Nouvelle aide à l’embauche des jeunes jusqu'en juillet 2012
Spécial exonération
de charges sociales pour TPE
Pendant UN AN
vous pouvez en bénéficier
si vous embauchez un jeune
de moins de 26 ans au SMIC
entre le 18 janvier 2012
et le 17 juillet 2012 inclus
cette exonération porte sur les cotisations
et les contributions patronales .
Idéal pour qu'un sénior transmette son savoir à un junior
L’aide temporaire à l’embauche des jeunes dans les TPE
Le président de la République a annoncé, le 18 janvier dernier, la création d’une aide temporaire à l’embauche des jeunes de moins de 26 ans dans les très petites entreprises (TPE).

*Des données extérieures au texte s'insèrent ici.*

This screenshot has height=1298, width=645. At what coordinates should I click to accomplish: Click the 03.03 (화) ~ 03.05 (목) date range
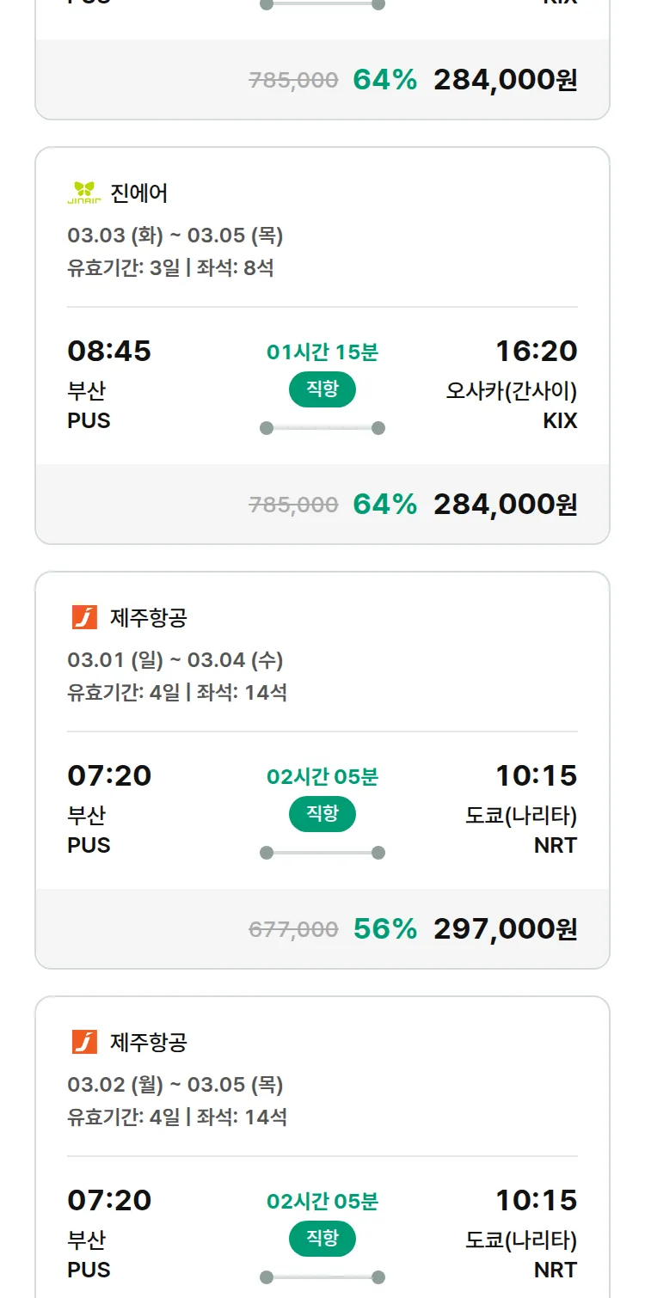175,236
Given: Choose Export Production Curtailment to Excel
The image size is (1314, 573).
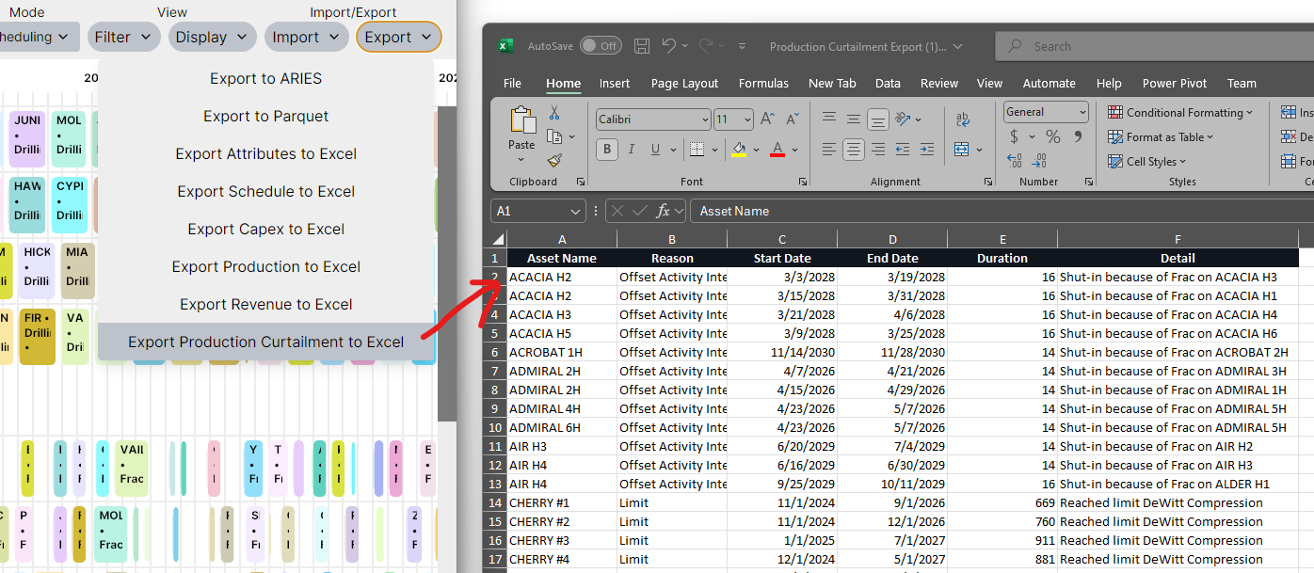Looking at the screenshot, I should click(265, 342).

Les modalités de cette aide, appelée également « dispositif zéro charge TPE », ont été précisées par un décret daté du 7 février 2012.

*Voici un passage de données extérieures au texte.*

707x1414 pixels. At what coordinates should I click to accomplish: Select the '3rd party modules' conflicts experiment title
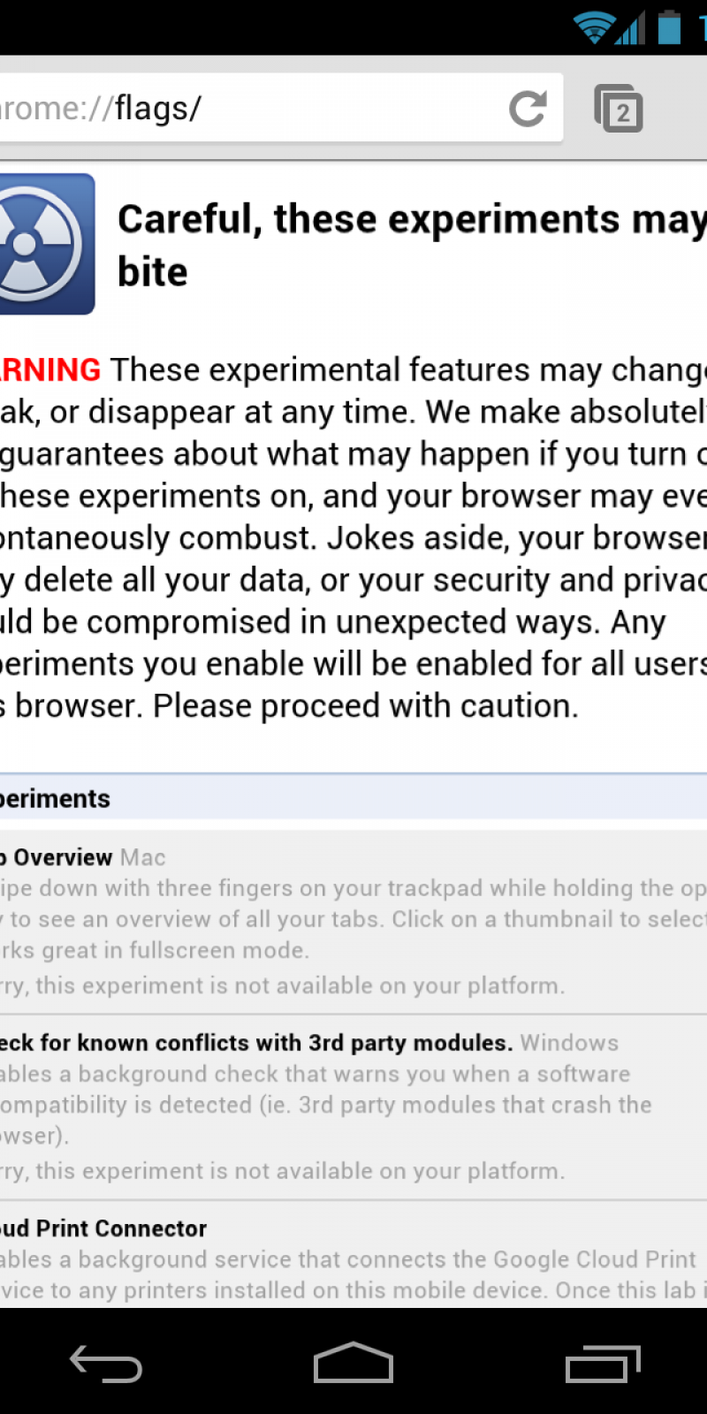tap(256, 1043)
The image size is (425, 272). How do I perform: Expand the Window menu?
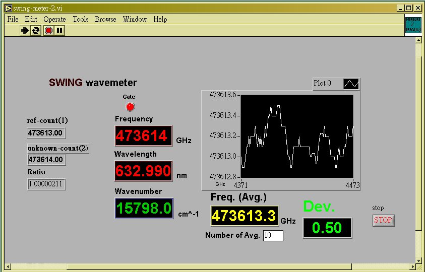(x=135, y=19)
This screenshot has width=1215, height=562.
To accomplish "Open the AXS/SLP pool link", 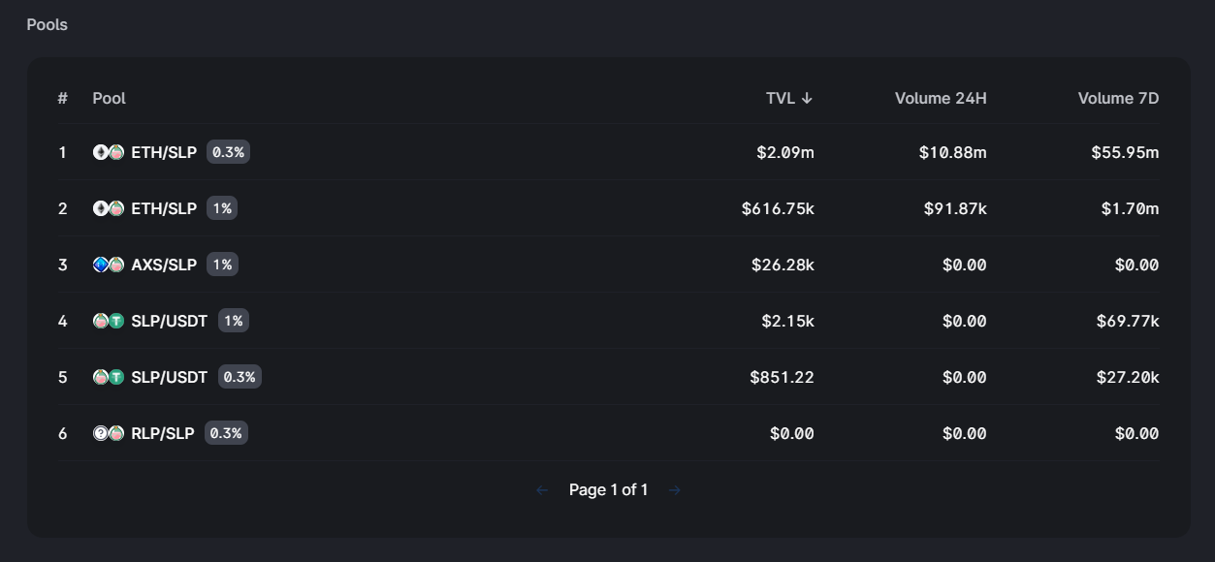I will point(164,265).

Elles reprennent, avec quelques modifications toutefois, celles de l’aide à l’embauche pour les TPE qui avait été appliquée de la fin de l’année 2008 au milieu de l’année 2010.
Présentation.
Qui est concerné ?
L’aide est réservée aux très petites entreprises totalisant un effectif inférieur à 10 salariés.
Ces TPE peuvent demander à bénéficier de cette nouvelle prime à l’embauche.
Leur effectif devant être calculé au 31 décembre 2011, tous établissements confondus, en fonction de la moyenne mensuelle de chacun des 12 derniers mois.
Cas particuliers :
- pour l’entreprise qui a été créée entre le 1er janvier et le 31 décembre 2011, l’effectif est calculé en fonction de la moyenne des effectifs de chacun des mois d’existence de l’entreprise
- pour l’entreprise ou le groupement d’employeurs qui sera créée entre le 1er janvier et le 17 juillet 2012, l’effectif est apprécié à sa date de création.
Pour quelles embauches ?
Les embauches concernent les jeunes dont l’âge est inférieur à 26 ans.
L’aide s’adresse uniquement aux entreprises qui ont embauché un ou plusieurs jeunes de moins de 26 ans depuis le 18 janvier 2012 ou qui le feront jusqu’au 17 juillet 2012 inclus.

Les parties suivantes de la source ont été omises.